Mieux vaut tard que jamais, c’est ce que je me suis dit en écrivant cette critique. En effet, bien que le roman graphique de Stéphane Lafleur et de Katty Maurey soit en librairie depuis près de trois mois, il se trouve que peu de choses ont été écrites sur cette publication qui, ma foi, est tout simplement magnifique. Il faut dire que j’étais déjà conquise d’avance; le travail de Stéphane Lafleur me touchant tout particulièrement.

Le roman commence avec une dédicace à personnaliser : « Dédié à _______________ de la part de ___________________ Je te souhaite de ____________________ d’ici ___________________.» Les cartes sont mises sur table, Mon ami Bao explore un sujet sensible, douloureux dans une optique d’apaisement. Mon ami Bao, c’est l’histoire de Bao, l’homme le plus grand du monde et de Gisèle, « Gisèle a du gros bouillon de brouillard dans la tête. Un nuage opaque qui s’acharne et qui la suit partout ».

La dépression de Gisèle, Stéphane Lafleur la décrit de manière profondément juste. La douleur que ronge Gisèle, elle s’imprime partout, elle dépasse le personnage principal qui cherche les mots et qui espère « lui calmer les fins fonds.
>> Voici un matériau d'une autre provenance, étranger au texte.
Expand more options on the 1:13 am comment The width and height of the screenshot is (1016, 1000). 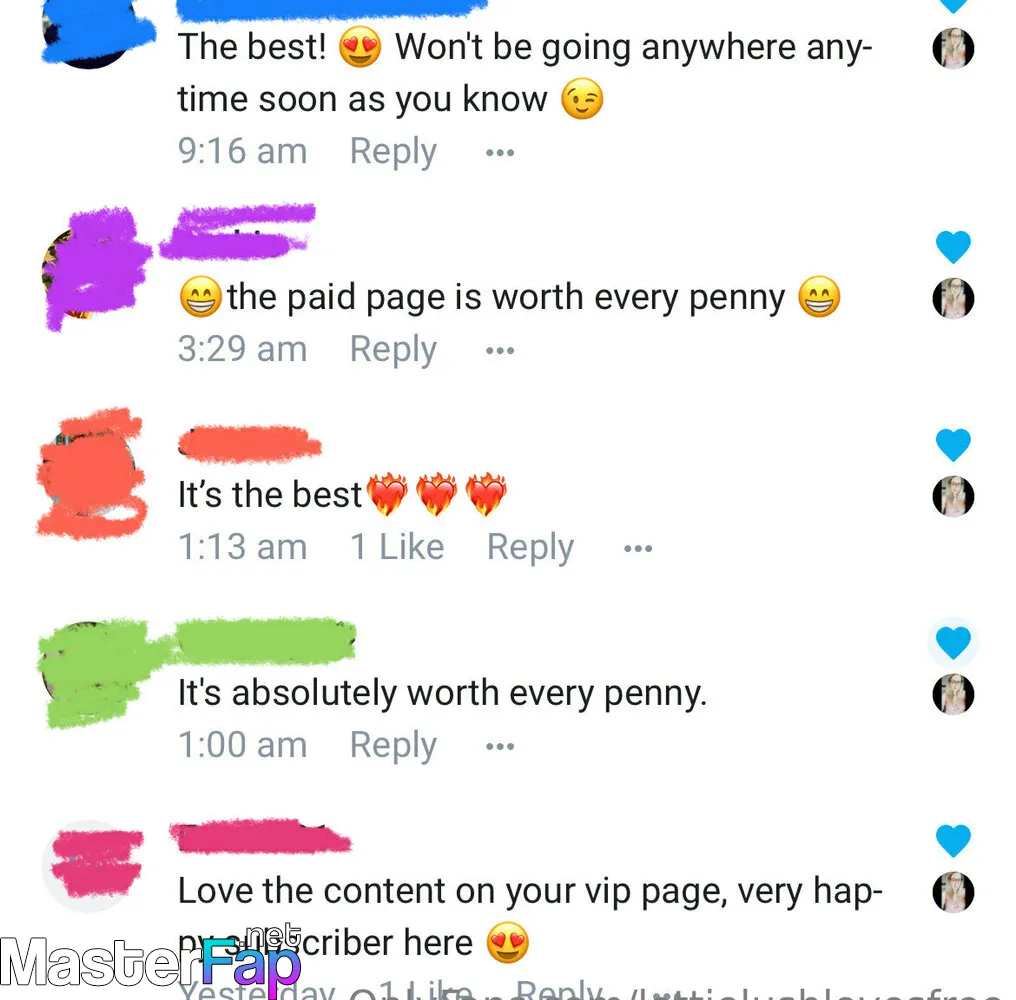coord(638,548)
Apprivoiser la pieuvre ». Le narrateur raconte l’histoire de ces deux êtres singuliers qui n’arrivent pas tout à fait à être en osmose avec le monde dans lequel ils évoluent. À cela s’ajoute le sentiment d’impuissance du narrateur devant la dépression de son amie. C’est là, je trouve, la force du roman, mettre des mots sur la douleur de l’Autre et sur la nôtre tout en laissant passer beaucoup de lumière.

Avec Mon ami Bao, le lecteur retrouve  les univers présents dans les paroles d’Avec pas d’casque. Stéphane Lafleur conserve son ton poétique, avec un langage simple et imagé. Stéphane Lafleur parle de solitude et de tristesse en évitant le pathos, comme toujours, il crée des univers aux lisières du quotidien, du banal et de l’intemporel. Se faisant, les illustrations de Katty Marey se marient avec l’atmosphère. La métaphore y est doublée par les dessins de l’artiste. Elle explore les gris, les zones d’ombre et se colle aux mots de Stéphane Lafleur. Cette brillante collaboration mérite donc qu’on s’y attarde.

À offrir à soi et à l’autre, car on a tous besoin de Bao à quelques moments de sa vie.

— Sylvie-Anne Boutin

Mon ami Bao, Stéphane Lafleur, Katty Maurey, La Pastèque, Montréal, 2013.